Erfolgreiches Pilotprojekt in Hamburg
Im Auftrag von Agora Energiewende haben das ifeu-Institut und Forschende der Universität Stuttgart den Sanierungssprint mit einem Pilotprojekt in Hamburg umfassend getestet. Ziel war es, ein Einfamilienhaus innerhalb von 22 Werktagen energetisch zu sanieren und dabei Kosten und Qualität mit konventionellen Sanierungen zu vergleichen. Die zentralen Ergebnisse waren vielversprechend:
- Energieeinsparungen: Der spezifische Endenergiebedarf des sanierten Gebäudes konnte von 369 kWh/m2 auf 28 kWh/m2 reduziert werden.
- CO2-Reduktion: Die rechnerischen CO2-Emissionen des Einfamilienhauses sind um 87 Prozent gesunken.
- Projektdauer: Die Projektdauer inklusive der gesamten Planungsphase wurde um etwa 50 Prozent verkürzt, die Kernphase der Sanierung dauerte lediglich 22 Werktage.
- Kosten: Die Kosten für die energetische Sanierung, die vollständige Modernisierung und eine Wohnflächenerweiterung inklusive neuem Bad lagen mit rund 2.579 Euro pro Quadratmeter Wohnfläche im unteren Bereich von konventionellen Sanierungen in dieser Größenordnung.

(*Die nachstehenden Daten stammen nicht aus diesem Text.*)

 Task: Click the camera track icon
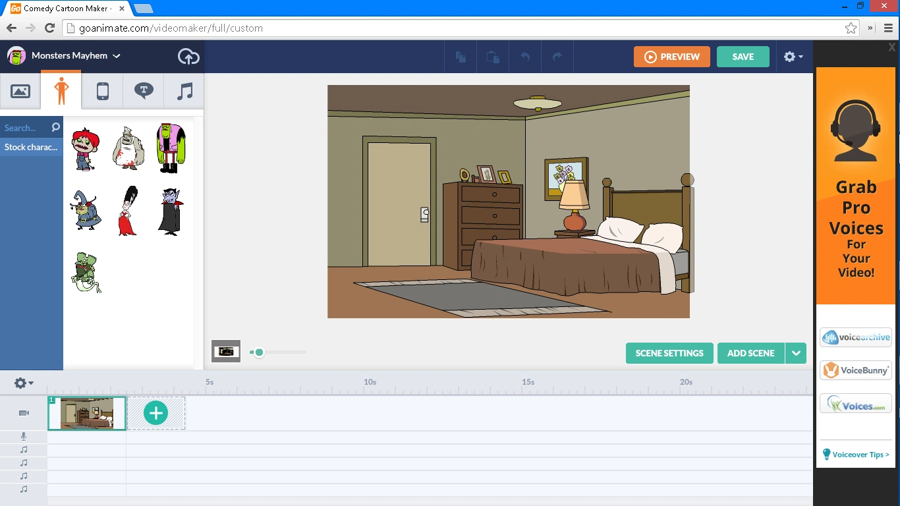pos(24,412)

- Qualität: Bei der Qualität der Bauausführungen gab es weder bei der Sanierung noch während der Abnahme Auffälligkeiten.

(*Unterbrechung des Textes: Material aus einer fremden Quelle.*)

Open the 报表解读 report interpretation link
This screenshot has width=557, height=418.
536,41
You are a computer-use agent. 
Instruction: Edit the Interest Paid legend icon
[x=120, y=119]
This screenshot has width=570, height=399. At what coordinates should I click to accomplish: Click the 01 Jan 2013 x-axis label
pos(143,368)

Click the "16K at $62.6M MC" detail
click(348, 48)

Planung und Vorbereitung als Schlüssel
Wie sind die Beteiligten vorgegangen? Die Vorbereitung begann mit einem detaillierten Briefing und einer Baustellenbegehung, bei der alle Beteiligten – Planende, Architektinnen und Handwerker – die geplanten Maßnahmen und den Bauzeitenplan besprachen. Zudem koordinierte ein Sanierungscoach die gesamte Sanierung und stellte sicher, dass alle Gewerke nahtlos zusammenarbeiteten. Die Rolle kann grundsätzlich von verschiedenen Berufsgruppen in Verbindung mit Weiterqualifizierungsmaßnahmen erfüllt werden: erfahrene Handwerkerinnen und Handwerker, Fachbauleitende einer Baufirma oder Energieberatende. Während der Kernphase der Sanierung wurden die Arbeiten teilweise parallel durchgeführt, um die Effizienz zu maximieren. Die Baustelle wurde in Innen- und Außenbereiche aufgeteilt, was eine klare Strukturierung der Arbeiten ermöglichte. Eine Baustellenassistenz kümmerte sich um die Materialvorbereitung und -logistik, so dass die Facharbeiter ihre Zeit optimal nutzen konnten.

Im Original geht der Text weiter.